From product design to production scale-up, the alliance can smooth out all of the transitional stages in a project, according to Dick Rubin, director of medical marketing at Solectron. “We are able to build in the best capabilities of the supply chain, design cost advantages into the product, and [implement] a rapid transfer from the engineering launch stage to manufacturing and reduce time to market,” explains Rubin.

Proven Process (East Walpole, MA; www.provenprocess.com), SRI Product Development (Plano, TX; www.sripd.com), and Circle Medical (Los Gatos, CA; www.circlemed.com) provide front-end collaborative design capabilities. Scale-up manufacturing services are supplied by ATEK Medical (Grand Rapids, MI; www.atekmedical.com) or Solectron. Whereas Solectron lends its capabilities to durable electromechanical parts, ATEK specializes in the manufacture of single-use devices.

Through the alliance, OEMs can essentially outsource the entire product development process, yet retain one point of contact—or, as Rubin jokingly refers to it, they only have “one throat to choke.”

Partners were chosen based on a combination of design capabilities across a range of subsets of the medical device market, says Rubin. “We’re probably covering about 90% of the medical device market now in terms of the [product] areas with which we can approach an OEM,” he notes.

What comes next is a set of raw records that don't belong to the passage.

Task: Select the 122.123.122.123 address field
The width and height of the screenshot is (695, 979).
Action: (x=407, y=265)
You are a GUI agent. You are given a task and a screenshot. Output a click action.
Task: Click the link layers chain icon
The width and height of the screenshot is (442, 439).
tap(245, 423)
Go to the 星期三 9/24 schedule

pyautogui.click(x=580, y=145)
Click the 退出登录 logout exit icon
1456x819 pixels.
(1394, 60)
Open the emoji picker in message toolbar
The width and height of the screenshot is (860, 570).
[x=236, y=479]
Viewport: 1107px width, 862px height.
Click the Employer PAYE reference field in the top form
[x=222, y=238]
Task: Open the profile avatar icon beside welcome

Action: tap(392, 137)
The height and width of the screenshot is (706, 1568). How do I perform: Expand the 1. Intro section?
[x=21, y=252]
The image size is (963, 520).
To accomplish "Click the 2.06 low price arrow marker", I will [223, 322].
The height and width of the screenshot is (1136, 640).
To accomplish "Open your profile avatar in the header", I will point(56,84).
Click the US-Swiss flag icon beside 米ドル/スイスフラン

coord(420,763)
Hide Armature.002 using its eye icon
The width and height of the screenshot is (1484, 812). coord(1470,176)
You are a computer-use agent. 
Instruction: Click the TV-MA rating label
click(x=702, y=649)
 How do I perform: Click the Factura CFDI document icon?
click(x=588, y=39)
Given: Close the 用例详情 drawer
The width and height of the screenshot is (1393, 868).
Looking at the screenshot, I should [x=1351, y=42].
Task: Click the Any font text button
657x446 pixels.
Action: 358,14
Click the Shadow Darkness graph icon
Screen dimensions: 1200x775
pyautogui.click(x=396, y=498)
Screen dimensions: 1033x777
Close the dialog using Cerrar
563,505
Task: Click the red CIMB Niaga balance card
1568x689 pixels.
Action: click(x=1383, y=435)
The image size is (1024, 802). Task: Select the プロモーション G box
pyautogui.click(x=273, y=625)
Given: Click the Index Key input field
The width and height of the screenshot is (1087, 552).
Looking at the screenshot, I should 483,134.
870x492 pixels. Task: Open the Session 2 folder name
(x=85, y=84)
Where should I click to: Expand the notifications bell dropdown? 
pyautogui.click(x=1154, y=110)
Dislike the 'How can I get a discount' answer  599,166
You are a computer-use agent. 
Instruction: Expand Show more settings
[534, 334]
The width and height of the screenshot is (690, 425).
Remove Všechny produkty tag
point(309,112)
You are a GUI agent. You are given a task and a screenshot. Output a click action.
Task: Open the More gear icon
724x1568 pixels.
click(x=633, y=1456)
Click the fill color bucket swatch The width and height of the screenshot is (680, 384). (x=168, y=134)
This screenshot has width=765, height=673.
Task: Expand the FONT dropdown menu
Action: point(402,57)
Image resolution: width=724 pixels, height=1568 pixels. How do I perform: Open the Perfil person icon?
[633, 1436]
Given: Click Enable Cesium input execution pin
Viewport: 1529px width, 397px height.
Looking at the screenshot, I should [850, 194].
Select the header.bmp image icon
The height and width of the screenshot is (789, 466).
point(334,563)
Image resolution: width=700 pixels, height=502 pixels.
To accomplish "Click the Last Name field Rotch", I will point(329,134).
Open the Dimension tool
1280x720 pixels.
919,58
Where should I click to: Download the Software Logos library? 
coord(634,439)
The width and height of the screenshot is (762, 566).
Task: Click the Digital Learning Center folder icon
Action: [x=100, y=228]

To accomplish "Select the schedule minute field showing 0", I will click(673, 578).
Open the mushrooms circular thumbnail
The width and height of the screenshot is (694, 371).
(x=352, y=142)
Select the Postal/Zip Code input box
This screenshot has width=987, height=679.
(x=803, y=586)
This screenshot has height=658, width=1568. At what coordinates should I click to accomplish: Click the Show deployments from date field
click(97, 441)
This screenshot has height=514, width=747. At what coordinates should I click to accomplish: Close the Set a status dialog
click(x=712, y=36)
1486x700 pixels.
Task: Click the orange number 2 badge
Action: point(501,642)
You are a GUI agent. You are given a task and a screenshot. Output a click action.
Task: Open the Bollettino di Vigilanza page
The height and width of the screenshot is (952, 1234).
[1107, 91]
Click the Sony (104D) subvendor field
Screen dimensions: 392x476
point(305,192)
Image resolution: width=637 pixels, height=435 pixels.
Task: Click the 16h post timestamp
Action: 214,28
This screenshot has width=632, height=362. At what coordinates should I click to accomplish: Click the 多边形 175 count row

Having laid a foundation for the alliance in North America, Solectron next plans to recruit a design partner in Europe, where it currently operates medical manufacturing facilities in Germany and Romania. In addition to Europe, Solectron is considering the eventual expansion of the alliance into China. First, however, the firm must overcome such hurdles as a less-developed supply base and casual attitudes toward intellectual property concerns, Rubin says.